Kalthoum Bornaz

Kalthoum Bornaz, née le 24 août 1945 à Tunis et morte le 3 septembre 2016 à Ben Arous, est une réalisatrice, scénariste et productrice de cinéma tunisienne.

Elle appartient à la première génération de femmes cinéastes en Tunisie, et à une génération d’artistes et d’intellectuels, jeunes au moment de l’indépendance tunisienne, qui ont grandi et émergé professionnellement durant les années Bourguiba.

Après 1968, en France ou en Tunisie, elle travaille comme scripte à la télévision puis au cinéma, comme assistante pour les réalisateurs Rachid Ferchiou, Tarak Ben Ammar, Nacer Khémir, Claude Chabrol, Franco Zeffirelli et Serge Moati et comme monteuse. Elle participe ainsi au montage de Vendredi ou la vie sauvage de Gérard Vergez, Pirates de Roman Polanski et La Barbare de Mireille Darc, et comme scripte ou assistante à la réalisation des Magiciens de Claude Chabrol, de la mini-série Jésus de Nazareth de Franco Zeffirelli et des Baliseurs du désert de Nacer Khémir. Elle réalise différents courts métrages et moyens métrages dans les années 1980 et 1990.

Elle met quatre ans à réunir le financement nécessaire à son premier long métrage, Keswa, le fil perdu, qui sort en 1998, et crée sa propre société de production, Les Films de la Mouette. Ce premier long métrage est diffusé en Tunisie et présenté dans plusieurs festivals internationaux, comme à Tübingen et Mannheim. Il est distingué également en juillet 1998 d’une mention spéciale du jury au palmarès de la biennale de l’Institut du monde arabe à Paris (4e biennale des cinémas arabes).

Dix ans plus tard, en 2008, un deuxième long métrage est diffusé, L’Autre moitié du ciel, et fait partie de la compétition lors du Festival panafricain du cinéma et de la télévision de Ouagadougou 2009.

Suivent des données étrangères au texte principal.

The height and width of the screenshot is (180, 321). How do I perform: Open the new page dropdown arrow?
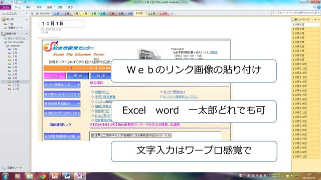(315, 20)
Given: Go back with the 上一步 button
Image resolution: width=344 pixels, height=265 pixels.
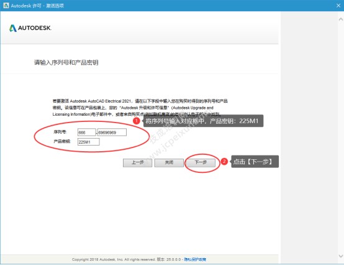Looking at the screenshot, I should [x=138, y=163].
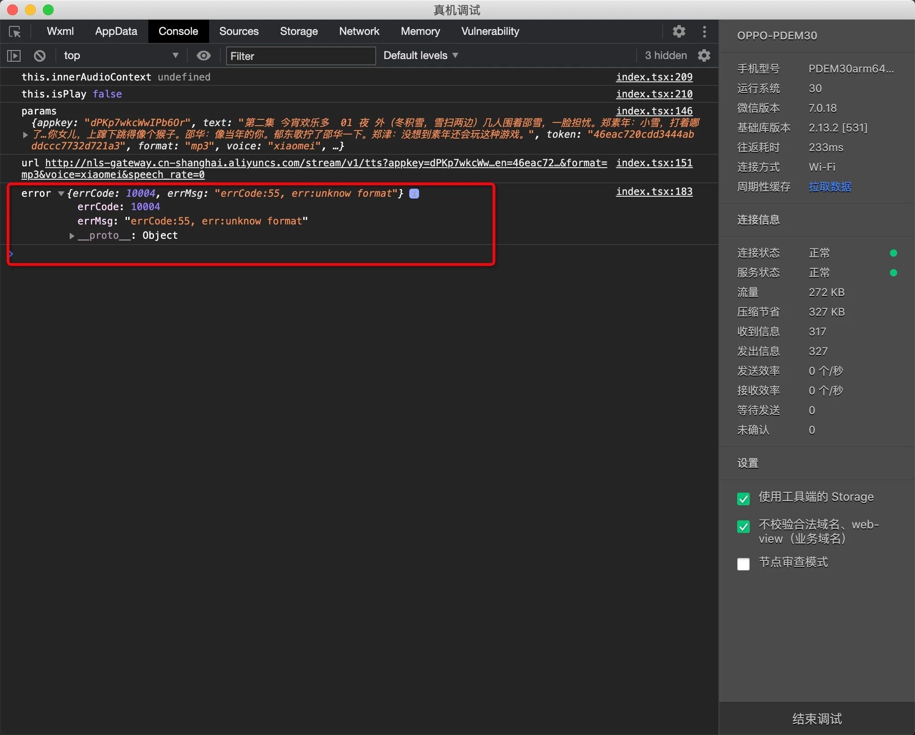Open Default levels dropdown

tap(420, 55)
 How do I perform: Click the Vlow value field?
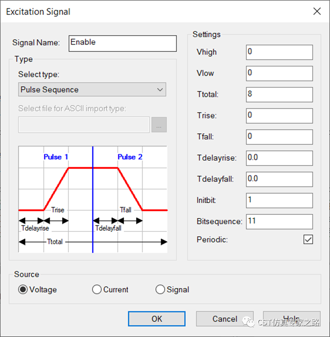pos(279,73)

En 2012, elle est l’une des premières signataires d’un appel pour la constitution d’un Comité de défense des valeurs universitaires et de soutien à la faculté des lettres, des arts et des humanités de l’université de La Manouba, réagissant ainsi aux pressions des salafistes sur l’université.

Elle meurt le 3 septembre 2016 des suites d’une explosion de gaz à son domicile de Mutuelleville.

 كلثوم برناز وهي من مواليد  مدينة تونس سنة   1945، درست  اﻷدب واللغة
الانقليزية،في تونس و في مدرسة باريس للتصوير السينمائي في عام 1968، وبدأت مسيرتها السينمائية في المونتاج   ومخرجة مساعدة  مع كلود شابرول وكريستوف كيسلوفسكي ورندا الشهال صباغ، وأخرجت عدد كبير من اﻷفلام القصيرة والوثائقية، وعام 1997 قدٌمت أول فيلم طويل  » كسوة: الخيط الضائع

توفيت في 3 سبتمبر 2016 بعد انفجار غاز في منزلها في موتويلفيل

Kalthoum Bornaz, born August 24, 1945 in Tunis and died September 3, 2016 in Ben Arous, is a Tunisian director, screenwriter and film producer.

She belongs to the first generation of women filmmakers in Tunisia, and to a generation of artists and intellectuals, young at the time of Tunisian independence, who grew up and emerged professionally during the Bourguiba years.

After 1968, in France or Tunisia, she worked as a television scriptwriter and then in the cinema, as an assistant for directors Rachid Ferchiou, Tarak Ben Ammar, Nacer Khémir, Claude Chabrol, Franco Zeffirelli and Serge Moati and as an editor. She thus participates in the editing of Friday or the Wild Life by Gérard Vergez, Pirates by Roman Polanski and La Barbare by Mireille Darc, and as script or assistant in the production of Magicians by Claude Chabrol, of the mini-series Jesus of Nazareth by Franco Zeffirelli and the Desert Beacons of Nacer Khemir. She directed various short and medium-length films in the 1980s and 1990s.

It took four years to raise the necessary funding for her first feature film, Keswa, the lost thread, which was released in 1998, and created her own production company, Les Films de la Mouette. This first feature film is broadcast in Tunisia and presented in several international festivals, such as Tübingen and Mannheim. It was also distinguished in July 1998 with a special mention by the jury in the prize list of the biennial of the Institute of the Arab world in Paris (4th biennial of Arab cinemas).

In 2012, she was one of the first signatories of a call for the constitution of a Committee for the defense of university values and support for the Faculty of Letters, Arts and Humanities of the University of La Manouba, reacting thus to the pressures of the Salafists on the university.

She died on September 3, 2016 following a gas explosion at her home in Mutuelleville.